Sunday, June 14, 2015

Sausage Ravioli with Swiss Chard and Bacon

I often buy Rana tortellini and ravioli because they are the closest thing to what we would normally buy at the store in Italy. Plus they are something easy and quick to cook, especially for the nights in which it is my husband's turn to cook.
Today I was out of pasta though so I decided to toss them with the swiss chard we got from our CSA yesterday, some bacon and some of the delicious Parmesan my sister brought me from Italy. I also used some chicken broth I made a few days ago out of the carcass of a roast chicken.
Everything cooks in one pan, which is something I always like (less washing afterwards!) and it's fairly quick to make.

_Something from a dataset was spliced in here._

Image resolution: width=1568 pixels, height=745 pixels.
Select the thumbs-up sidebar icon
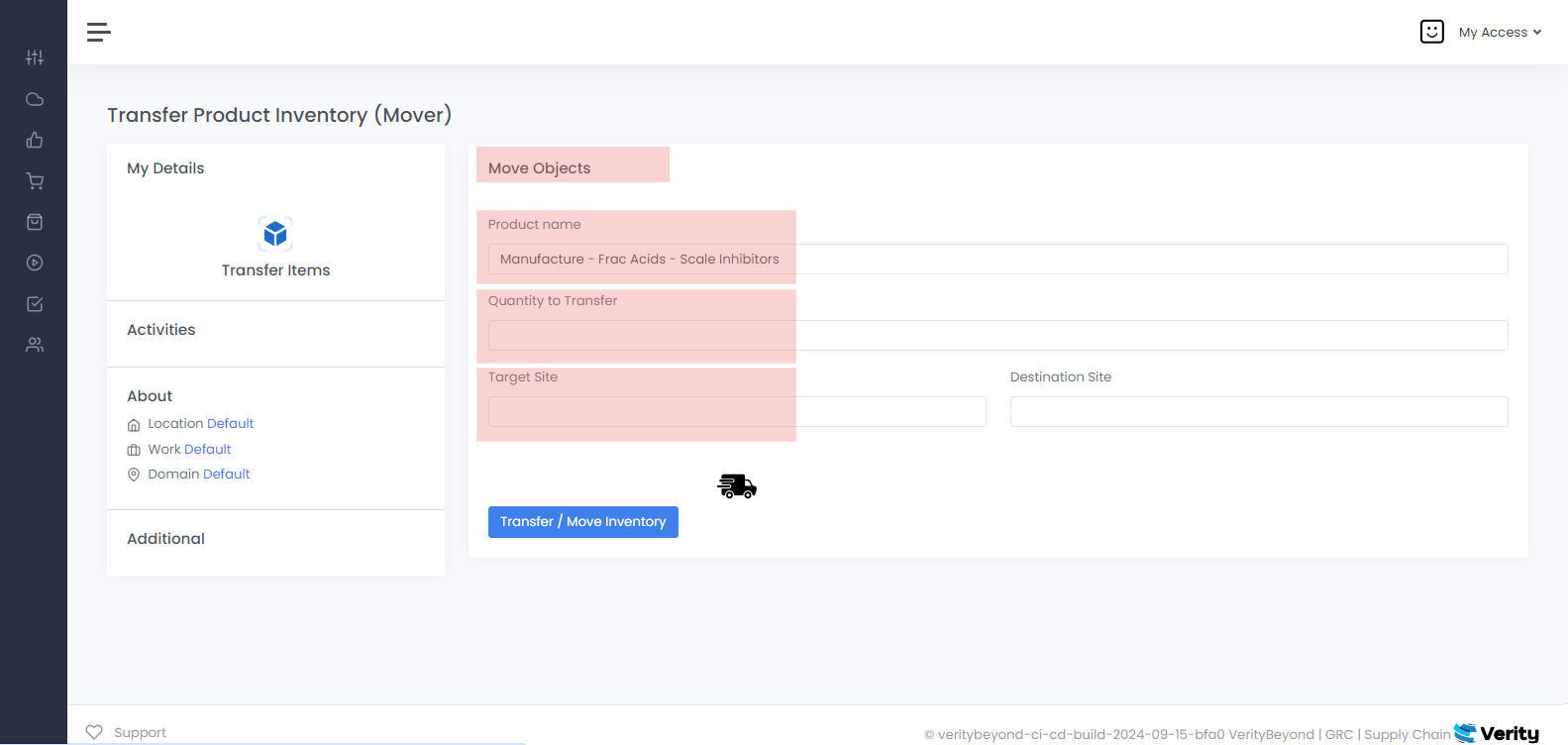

Sausage Ravioli with Swiss Chard and Bacon

12 oz of Rana Sausage Ravioli
1 bunch of swiss chard
2 slices of bacon
1 garlic clove
2 cups of broth
1 cup of grated parmesan 

Thoroughly wash and dry the Swiss chard. Separate stems from leaves by cutting along the stems. Chop the stems and chop the leaves but keep them separate.

Warm up a large frying pan with tall sides and add the bacon slices at medium heat. Try to render as much of the fat as possible. Remove the slices when close to being done. Here there is a bit of a divergence of opinion between me and my husband: I like chewy bacon, and I use it like I would pancetta. So I just chop the bacon up and keep cooking with it. My husband likes crispy bacon, so if you are like him I suggest at this point you stick the bacon in the microwave to finish cooking and making it crisp. Then you can make it into crumbs and add on top of the ravioli at the end. Up to you.

Add the chopped stems and a couple tablespoons of the broth and cook until the stems are getting softer.
Now add the garlic (minced or sliced), the chard leaves, the ravioli and the broth. Bring to a boil and cook until the ravioli are tender (it should take about 5 minutes). If the ravioli are done and you still have too much broth in the pan, take the ravioli out with a spoon and set them aside and keep cooking the sauce until most liquid have evaporated. Then add the ravioli back and most of the parmesan cheese and toss (gently or you will break the ravioli) . Season with salt and pepper and serve.